The dg.o 2017: 18th Annual International Conference on Digital Government Research will be held June 7-9, 2017 in City University of New York. The theme of this year is "Innovations and Transformations in Government" with 8 Tracks. I am co-chairing the Track 8: Open Government Data Policies & Politics. We welcome academic and practical contributions from around the world on the topics including but not limited to the issues of power and politics on open data, open government, data-driven policy innovations and citizen engagement that address various socio-political and institutional challenges. (See below)

Track 8. Open Government Data Policies & Politics

Track chairs: Boyi Li (b.li@exeter.ac.uk) and Kyung Ryul Park (k.park5@lse.ac.uk)

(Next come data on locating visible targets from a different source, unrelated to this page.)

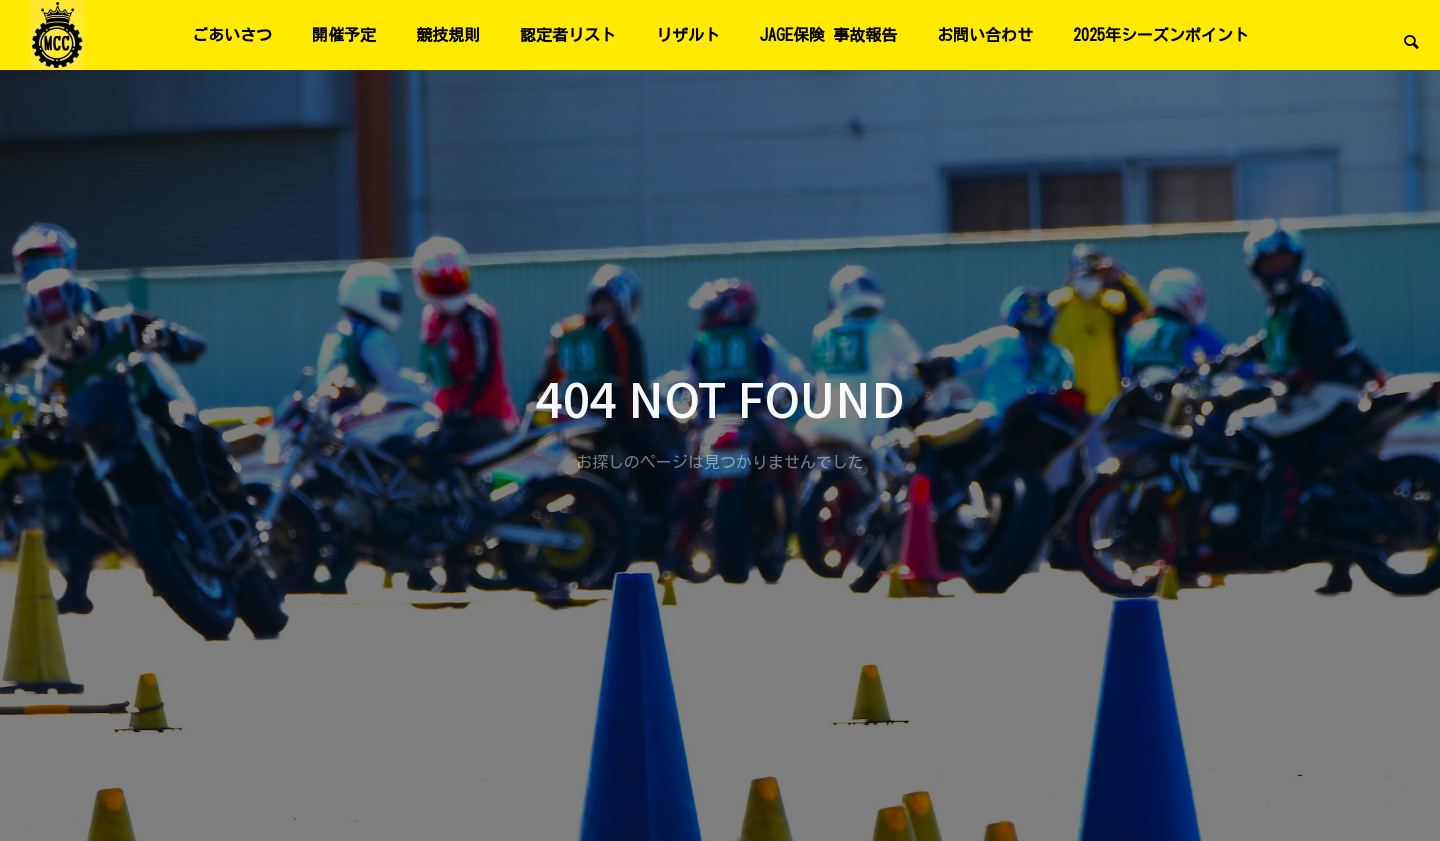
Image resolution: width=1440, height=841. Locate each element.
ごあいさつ (232, 35)
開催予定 (344, 35)
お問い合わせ (985, 35)
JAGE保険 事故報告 (828, 35)
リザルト (688, 35)
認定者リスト (568, 35)
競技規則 (448, 35)
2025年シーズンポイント (1161, 35)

A growing body of literature has been focused on the benefits, motivations, as well as best practices to adopt open data in government sectors. Many theorizing efforts regard institutional structures as critical barriers to promote open innovation paradigm in public sector. In this track, we discuss the impact and change of these institutional structures by inviting research papers that examine open data initiatives as either government policies or politics. The policy lens critically analyses the policy documents and reveals how open data policies are drafted, interpreted and implemented in a specific context. The politics lens is mainly concerned with the power relations between the state, civil society, and business. It leads to a critical reflection on the agenda of open data movement in the context of power structures of informational capitalism. Therefore, we particularly welcome the content and discourse analysis of open data documents, and the storytelling of government-business collaboration in open data innovations.

Technological advances, such as big data and collective intelligence, together with policy innovations including open government, open data, and the creation of new public data labs have been a catalyst for disruptive innovations in government, causing radical re-thinking of the traditional assumptions and expectations regarding how governments should function. Public goods and services once considered exclusively the responsibility of government agencies are now often initiated and produced through collaborations with citizens, non-profits, and/or private sector partners.

The main conference theme will highlight challenges and solutions in harnessing innovations and transformations in government. Innovative designs in all aspects of government, including people, services, data, policy, governance, collaboration, and democracy, require leadership talent, creative ideas and implementation strategies, and clear success criteria for evaluating solutions.